**Information provided**
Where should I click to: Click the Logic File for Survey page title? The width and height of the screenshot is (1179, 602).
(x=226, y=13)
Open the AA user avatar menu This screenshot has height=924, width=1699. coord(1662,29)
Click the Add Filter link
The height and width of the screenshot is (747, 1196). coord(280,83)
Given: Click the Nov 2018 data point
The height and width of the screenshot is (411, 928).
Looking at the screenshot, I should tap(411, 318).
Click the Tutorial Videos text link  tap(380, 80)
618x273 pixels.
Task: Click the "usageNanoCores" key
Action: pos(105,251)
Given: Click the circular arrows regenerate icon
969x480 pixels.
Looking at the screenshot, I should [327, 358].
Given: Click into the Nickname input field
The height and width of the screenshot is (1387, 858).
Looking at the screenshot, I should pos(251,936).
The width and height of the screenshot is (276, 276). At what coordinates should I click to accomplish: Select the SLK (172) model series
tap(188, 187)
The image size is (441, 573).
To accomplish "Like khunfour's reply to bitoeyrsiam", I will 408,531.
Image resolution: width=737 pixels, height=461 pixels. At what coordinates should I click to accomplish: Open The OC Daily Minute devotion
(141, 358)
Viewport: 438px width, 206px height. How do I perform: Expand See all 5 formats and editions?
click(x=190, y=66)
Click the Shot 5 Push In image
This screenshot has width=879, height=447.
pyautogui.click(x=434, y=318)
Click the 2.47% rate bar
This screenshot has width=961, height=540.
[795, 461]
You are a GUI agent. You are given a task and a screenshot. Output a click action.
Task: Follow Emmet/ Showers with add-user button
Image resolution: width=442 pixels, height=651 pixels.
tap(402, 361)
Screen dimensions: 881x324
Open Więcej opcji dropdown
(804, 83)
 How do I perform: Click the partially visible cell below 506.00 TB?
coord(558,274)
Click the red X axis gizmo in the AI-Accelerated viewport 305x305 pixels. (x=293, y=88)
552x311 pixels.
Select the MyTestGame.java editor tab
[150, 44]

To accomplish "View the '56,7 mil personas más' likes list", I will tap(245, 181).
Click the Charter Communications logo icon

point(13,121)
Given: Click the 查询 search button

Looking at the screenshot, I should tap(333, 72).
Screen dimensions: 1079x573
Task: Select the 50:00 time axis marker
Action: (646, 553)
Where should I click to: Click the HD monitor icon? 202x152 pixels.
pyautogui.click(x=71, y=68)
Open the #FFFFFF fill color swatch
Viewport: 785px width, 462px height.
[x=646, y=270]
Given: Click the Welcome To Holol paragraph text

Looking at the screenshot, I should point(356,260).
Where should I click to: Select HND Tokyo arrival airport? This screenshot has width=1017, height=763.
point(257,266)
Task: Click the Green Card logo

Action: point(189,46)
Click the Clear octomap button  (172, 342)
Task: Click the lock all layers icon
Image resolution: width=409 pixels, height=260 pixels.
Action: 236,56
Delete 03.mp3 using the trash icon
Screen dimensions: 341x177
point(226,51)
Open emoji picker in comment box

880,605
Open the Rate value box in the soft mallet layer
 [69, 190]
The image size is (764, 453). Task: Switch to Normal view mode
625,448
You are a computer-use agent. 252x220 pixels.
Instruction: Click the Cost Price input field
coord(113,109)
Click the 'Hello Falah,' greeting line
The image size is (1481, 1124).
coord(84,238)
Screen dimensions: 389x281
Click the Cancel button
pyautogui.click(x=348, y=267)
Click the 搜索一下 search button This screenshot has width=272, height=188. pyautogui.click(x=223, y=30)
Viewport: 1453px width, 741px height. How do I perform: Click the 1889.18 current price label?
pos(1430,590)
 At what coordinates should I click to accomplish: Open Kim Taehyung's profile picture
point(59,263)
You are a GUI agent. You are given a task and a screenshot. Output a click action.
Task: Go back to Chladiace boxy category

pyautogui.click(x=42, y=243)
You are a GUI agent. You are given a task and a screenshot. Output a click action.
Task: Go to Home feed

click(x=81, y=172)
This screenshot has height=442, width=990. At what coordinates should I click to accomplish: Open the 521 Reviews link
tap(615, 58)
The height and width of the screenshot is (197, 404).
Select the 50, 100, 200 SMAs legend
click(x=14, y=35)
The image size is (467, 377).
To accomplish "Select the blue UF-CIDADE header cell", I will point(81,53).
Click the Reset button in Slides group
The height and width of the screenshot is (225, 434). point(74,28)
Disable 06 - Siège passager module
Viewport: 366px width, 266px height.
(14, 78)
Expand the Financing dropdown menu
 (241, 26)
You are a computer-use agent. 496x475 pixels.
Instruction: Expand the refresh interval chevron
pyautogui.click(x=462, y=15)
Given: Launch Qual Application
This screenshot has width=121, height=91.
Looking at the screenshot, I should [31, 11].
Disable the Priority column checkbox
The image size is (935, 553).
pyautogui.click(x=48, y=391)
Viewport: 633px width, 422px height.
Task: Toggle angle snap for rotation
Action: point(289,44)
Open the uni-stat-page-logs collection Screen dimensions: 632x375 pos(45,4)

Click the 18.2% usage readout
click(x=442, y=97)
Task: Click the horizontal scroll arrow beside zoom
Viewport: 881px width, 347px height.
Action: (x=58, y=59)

**Task to carry out**
Repeat all of the records verbatim, leaving nothing out.

**Output of the exercise**
Where should I click to: Click the Logic File for Survey page title? The width and height of the screenshot is (1179, 602).
(x=226, y=13)
Open the AA user avatar menu This screenshot has height=924, width=1699. coord(1662,29)
Click the Add Filter link
The height and width of the screenshot is (747, 1196). coord(280,83)
Given: Click the Nov 2018 data point
The height and width of the screenshot is (411, 928).
Looking at the screenshot, I should tap(411, 318).
Click the Tutorial Videos text link  tap(380, 80)
618x273 pixels.
Task: Click the "usageNanoCores" key
Action: pos(105,251)
Given: Click the circular arrows regenerate icon
969x480 pixels.
Looking at the screenshot, I should [327, 358].
Given: Click into the Nickname input field
The height and width of the screenshot is (1387, 858).
Looking at the screenshot, I should pos(251,936).
The width and height of the screenshot is (276, 276). At what coordinates should I click to accomplish: Select the SLK (172) model series
tap(188, 187)
The image size is (441, 573).
To accomplish "Like khunfour's reply to bitoeyrsiam", I will 408,531.
Image resolution: width=737 pixels, height=461 pixels. At what coordinates should I click to accomplish: Open The OC Daily Minute devotion
(141, 358)
Viewport: 438px width, 206px height. How do I perform: Expand See all 5 formats and editions?
click(x=190, y=66)
Click the Shot 5 Push In image
This screenshot has width=879, height=447.
pyautogui.click(x=434, y=318)
Click the 2.47% rate bar
This screenshot has width=961, height=540.
[795, 461]
You are a GUI agent. You are given a task and a screenshot. Output a click action.
Task: Follow Emmet/ Showers with add-user button
Image resolution: width=442 pixels, height=651 pixels.
tap(402, 361)
Screen dimensions: 881x324
Open Więcej opcji dropdown
(804, 83)
 How do I perform: Click the partially visible cell below 506.00 TB?
coord(558,274)
Click the red X axis gizmo in the AI-Accelerated viewport 305x305 pixels. (x=293, y=88)
552x311 pixels.
Select the MyTestGame.java editor tab
[150, 44]

To accomplish "View the '56,7 mil personas más' likes list", I will tap(245, 181).
Click the Charter Communications logo icon

point(13,121)
Given: Click the 查询 search button

Looking at the screenshot, I should tap(333, 72).
Screen dimensions: 1079x573
Task: Select the 50:00 time axis marker
Action: (646, 553)
Where should I click to: Click the HD monitor icon? 202x152 pixels.
pyautogui.click(x=71, y=68)
Open the #FFFFFF fill color swatch
Viewport: 785px width, 462px height.
[x=646, y=270]
Given: Click the Welcome To Holol paragraph text

Looking at the screenshot, I should point(356,260).
Where should I click to: Select HND Tokyo arrival airport? This screenshot has width=1017, height=763.
point(257,266)
Task: Click the Green Card logo

Action: point(189,46)
Click the Clear octomap button  (172, 342)
Task: Click the lock all layers icon
Image resolution: width=409 pixels, height=260 pixels.
Action: 236,56
Delete 03.mp3 using the trash icon
Screen dimensions: 341x177
point(226,51)
Open emoji picker in comment box

880,605
Open the Rate value box in the soft mallet layer
 [69, 190]
The image size is (764, 453). Task: Switch to Normal view mode
625,448
You are a computer-use agent. 252x220 pixels.
Instruction: Click the Cost Price input field
coord(113,109)
Click the 'Hello Falah,' greeting line
The image size is (1481, 1124).
coord(84,238)
Screen dimensions: 389x281
Click the Cancel button
pyautogui.click(x=348, y=267)
Click the 搜索一下 search button This screenshot has width=272, height=188. pyautogui.click(x=223, y=30)
Viewport: 1453px width, 741px height. How do I perform: Click the 1889.18 current price label?
pos(1430,590)
 At what coordinates should I click to accomplish: Open Kim Taehyung's profile picture
point(59,263)
You are a GUI agent. You are given a task and a screenshot. Output a click action.
Task: Go back to Chladiace boxy category

pyautogui.click(x=42, y=243)
You are a GUI agent. You are given a task and a screenshot. Output a click action.
Task: Go to Home feed

click(x=81, y=172)
This screenshot has height=442, width=990. At what coordinates should I click to accomplish: Open the 521 Reviews link
tap(615, 58)
The height and width of the screenshot is (197, 404).
Select the 50, 100, 200 SMAs legend
click(x=14, y=35)
The image size is (467, 377).
To accomplish "Select the blue UF-CIDADE header cell", I will point(81,53).
Click the Reset button in Slides group
The height and width of the screenshot is (225, 434). point(74,28)
Disable 06 - Siège passager module
Viewport: 366px width, 266px height.
(14, 78)
Expand the Financing dropdown menu
 (241, 26)
You are a computer-use agent. 496x475 pixels.
Instruction: Expand the refresh interval chevron
pyautogui.click(x=462, y=15)
Given: Launch Qual Application
This screenshot has width=121, height=91.
Looking at the screenshot, I should [31, 11].
Disable the Priority column checkbox
The image size is (935, 553).
pyautogui.click(x=48, y=391)
Viewport: 633px width, 422px height.
Task: Toggle angle snap for rotation
Action: point(289,44)
Open the uni-stat-page-logs collection Screen dimensions: 632x375 pos(45,4)

Click the 18.2% usage readout
click(x=442, y=97)
Task: Click the horizontal scroll arrow beside zoom
Viewport: 881px width, 347px height.
Action: (x=58, y=59)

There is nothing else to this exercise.